Exercise:
Could you restate every line of the data word for word?

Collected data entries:

--- START ---

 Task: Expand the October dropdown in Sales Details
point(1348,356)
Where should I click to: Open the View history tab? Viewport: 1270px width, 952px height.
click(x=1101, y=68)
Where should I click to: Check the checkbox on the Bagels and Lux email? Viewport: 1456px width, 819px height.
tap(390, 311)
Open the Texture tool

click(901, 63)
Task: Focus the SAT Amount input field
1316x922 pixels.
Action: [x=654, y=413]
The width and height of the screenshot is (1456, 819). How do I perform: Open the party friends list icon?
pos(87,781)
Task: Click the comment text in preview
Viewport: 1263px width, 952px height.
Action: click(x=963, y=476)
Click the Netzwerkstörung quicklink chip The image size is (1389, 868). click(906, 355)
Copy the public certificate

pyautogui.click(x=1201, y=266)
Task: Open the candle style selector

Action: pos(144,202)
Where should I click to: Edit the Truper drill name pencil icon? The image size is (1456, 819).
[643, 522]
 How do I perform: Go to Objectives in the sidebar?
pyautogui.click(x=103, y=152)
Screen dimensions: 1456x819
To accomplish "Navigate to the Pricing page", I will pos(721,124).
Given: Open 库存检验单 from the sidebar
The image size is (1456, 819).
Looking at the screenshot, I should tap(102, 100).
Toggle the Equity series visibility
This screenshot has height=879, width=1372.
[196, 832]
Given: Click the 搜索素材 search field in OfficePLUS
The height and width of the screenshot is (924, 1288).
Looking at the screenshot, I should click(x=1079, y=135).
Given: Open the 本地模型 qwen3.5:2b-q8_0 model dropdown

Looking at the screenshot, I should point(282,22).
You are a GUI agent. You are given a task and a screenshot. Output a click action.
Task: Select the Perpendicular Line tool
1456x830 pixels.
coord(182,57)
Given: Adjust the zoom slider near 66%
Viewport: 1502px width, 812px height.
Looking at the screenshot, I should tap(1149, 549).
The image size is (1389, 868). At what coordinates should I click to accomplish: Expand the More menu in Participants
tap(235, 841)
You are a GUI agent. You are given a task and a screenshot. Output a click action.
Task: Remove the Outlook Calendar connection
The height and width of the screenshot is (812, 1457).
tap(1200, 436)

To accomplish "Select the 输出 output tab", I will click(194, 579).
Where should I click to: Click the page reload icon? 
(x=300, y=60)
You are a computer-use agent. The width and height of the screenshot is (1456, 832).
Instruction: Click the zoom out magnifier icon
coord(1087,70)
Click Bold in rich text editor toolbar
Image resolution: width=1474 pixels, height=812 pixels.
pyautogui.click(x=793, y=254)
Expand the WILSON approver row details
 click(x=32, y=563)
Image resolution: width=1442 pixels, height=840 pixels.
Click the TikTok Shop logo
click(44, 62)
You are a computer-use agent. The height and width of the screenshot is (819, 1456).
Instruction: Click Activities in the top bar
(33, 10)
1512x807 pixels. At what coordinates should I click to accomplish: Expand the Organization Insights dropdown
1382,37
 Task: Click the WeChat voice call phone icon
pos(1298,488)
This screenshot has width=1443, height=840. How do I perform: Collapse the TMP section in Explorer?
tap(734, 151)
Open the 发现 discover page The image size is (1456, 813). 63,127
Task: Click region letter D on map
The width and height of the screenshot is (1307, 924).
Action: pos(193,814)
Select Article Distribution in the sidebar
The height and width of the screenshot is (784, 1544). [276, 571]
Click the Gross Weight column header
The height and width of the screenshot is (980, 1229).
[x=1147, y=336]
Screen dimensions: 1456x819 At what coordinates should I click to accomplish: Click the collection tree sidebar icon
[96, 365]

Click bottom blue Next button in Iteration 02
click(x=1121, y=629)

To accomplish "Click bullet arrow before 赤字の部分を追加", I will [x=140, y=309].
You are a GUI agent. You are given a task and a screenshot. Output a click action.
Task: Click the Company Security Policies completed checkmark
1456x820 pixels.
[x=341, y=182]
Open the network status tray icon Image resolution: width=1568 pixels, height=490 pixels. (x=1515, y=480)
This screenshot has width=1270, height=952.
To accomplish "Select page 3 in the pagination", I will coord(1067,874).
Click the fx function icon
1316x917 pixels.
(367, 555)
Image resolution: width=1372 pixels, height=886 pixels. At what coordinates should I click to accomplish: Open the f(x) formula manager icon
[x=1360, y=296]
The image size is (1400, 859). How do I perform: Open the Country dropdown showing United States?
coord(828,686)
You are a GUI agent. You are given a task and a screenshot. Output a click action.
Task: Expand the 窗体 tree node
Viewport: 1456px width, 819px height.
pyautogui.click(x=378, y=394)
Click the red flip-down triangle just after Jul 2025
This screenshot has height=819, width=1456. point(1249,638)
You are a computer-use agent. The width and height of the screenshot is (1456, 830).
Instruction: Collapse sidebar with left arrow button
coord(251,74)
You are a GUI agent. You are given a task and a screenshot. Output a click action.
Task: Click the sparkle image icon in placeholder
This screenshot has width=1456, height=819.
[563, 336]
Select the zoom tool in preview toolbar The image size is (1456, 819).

--- END ---

Task solution:
 Task: Expand the October dropdown in Sales Details
point(1348,356)
Where should I click to: Open the View history tab? Viewport: 1270px width, 952px height.
click(x=1101, y=68)
Where should I click to: Check the checkbox on the Bagels and Lux email? Viewport: 1456px width, 819px height.
tap(390, 311)
Open the Texture tool

click(901, 63)
Task: Focus the SAT Amount input field
1316x922 pixels.
Action: [x=654, y=413]
The width and height of the screenshot is (1456, 819). How do I perform: Open the party friends list icon?
pos(87,781)
Task: Click the comment text in preview
Viewport: 1263px width, 952px height.
Action: click(x=963, y=476)
Click the Netzwerkstörung quicklink chip The image size is (1389, 868). click(906, 355)
Copy the public certificate

pyautogui.click(x=1201, y=266)
Task: Open the candle style selector

Action: pos(144,202)
Where should I click to: Edit the Truper drill name pencil icon? The image size is (1456, 819).
[643, 522]
 How do I perform: Go to Objectives in the sidebar?
pyautogui.click(x=103, y=152)
Screen dimensions: 1456x819
To accomplish "Navigate to the Pricing page", I will pos(721,124).
Given: Open 库存检验单 from the sidebar
The image size is (1456, 819).
Looking at the screenshot, I should tap(102, 100).
Toggle the Equity series visibility
This screenshot has height=879, width=1372.
[196, 832]
Given: Click the 搜索素材 search field in OfficePLUS
The height and width of the screenshot is (924, 1288).
Looking at the screenshot, I should click(x=1079, y=135).
Given: Open the 本地模型 qwen3.5:2b-q8_0 model dropdown

Looking at the screenshot, I should point(282,22).
You are a GUI agent. You are given a task and a screenshot. Output a click action.
Task: Select the Perpendicular Line tool
1456x830 pixels.
coord(182,57)
Given: Adjust the zoom slider near 66%
Viewport: 1502px width, 812px height.
Looking at the screenshot, I should tap(1149, 549).
The image size is (1389, 868). At what coordinates should I click to accomplish: Expand the More menu in Participants
tap(235, 841)
You are a GUI agent. You are given a task and a screenshot. Output a click action.
Task: Remove the Outlook Calendar connection
The height and width of the screenshot is (812, 1457).
tap(1200, 436)

To accomplish "Select the 输出 output tab", I will click(194, 579).
Where should I click to: Click the page reload icon? 
(x=300, y=60)
You are a computer-use agent. The width and height of the screenshot is (1456, 832).
Instruction: Click the zoom out magnifier icon
coord(1087,70)
Click Bold in rich text editor toolbar
Image resolution: width=1474 pixels, height=812 pixels.
pyautogui.click(x=793, y=254)
Expand the WILSON approver row details
 click(x=32, y=563)
Image resolution: width=1442 pixels, height=840 pixels.
Click the TikTok Shop logo
click(44, 62)
You are a computer-use agent. The height and width of the screenshot is (819, 1456).
Instruction: Click Activities in the top bar
(33, 10)
1512x807 pixels. At what coordinates should I click to accomplish: Expand the Organization Insights dropdown
1382,37
 Task: Click the WeChat voice call phone icon
pos(1298,488)
This screenshot has width=1443, height=840. How do I perform: Collapse the TMP section in Explorer?
tap(734, 151)
Open the 发现 discover page The image size is (1456, 813). 63,127
Task: Click region letter D on map
The width and height of the screenshot is (1307, 924).
Action: pos(193,814)
Select Article Distribution in the sidebar
The height and width of the screenshot is (784, 1544). [276, 571]
Click the Gross Weight column header
The height and width of the screenshot is (980, 1229).
[x=1147, y=336]
Screen dimensions: 1456x819 At what coordinates should I click to accomplish: Click the collection tree sidebar icon
[96, 365]

Click bottom blue Next button in Iteration 02
click(x=1121, y=629)

To accomplish "Click bullet arrow before 赤字の部分を追加", I will [x=140, y=309].
You are a GUI agent. You are given a task and a screenshot. Output a click action.
Task: Click the Company Security Policies completed checkmark
1456x820 pixels.
[x=341, y=182]
Open the network status tray icon Image resolution: width=1568 pixels, height=490 pixels. (x=1515, y=480)
This screenshot has width=1270, height=952.
To accomplish "Select page 3 in the pagination", I will coord(1067,874).
Click the fx function icon
1316x917 pixels.
(367, 555)
Image resolution: width=1372 pixels, height=886 pixels. At what coordinates should I click to accomplish: Open the f(x) formula manager icon
[x=1360, y=296]
The image size is (1400, 859). How do I perform: Open the Country dropdown showing United States?
coord(828,686)
You are a GUI agent. You are given a task and a screenshot. Output a click action.
Task: Expand the 窗体 tree node
Viewport: 1456px width, 819px height.
pyautogui.click(x=378, y=394)
Click the red flip-down triangle just after Jul 2025
This screenshot has height=819, width=1456. point(1249,638)
You are a computer-use agent. The width and height of the screenshot is (1456, 830).
Instruction: Collapse sidebar with left arrow button
coord(251,74)
You are a GUI agent. You are given a task and a screenshot. Output a click action.
Task: Click the sparkle image icon in placeholder
This screenshot has width=1456, height=819.
[563, 336]
Select the zoom tool in preview toolbar The image size is (1456, 819).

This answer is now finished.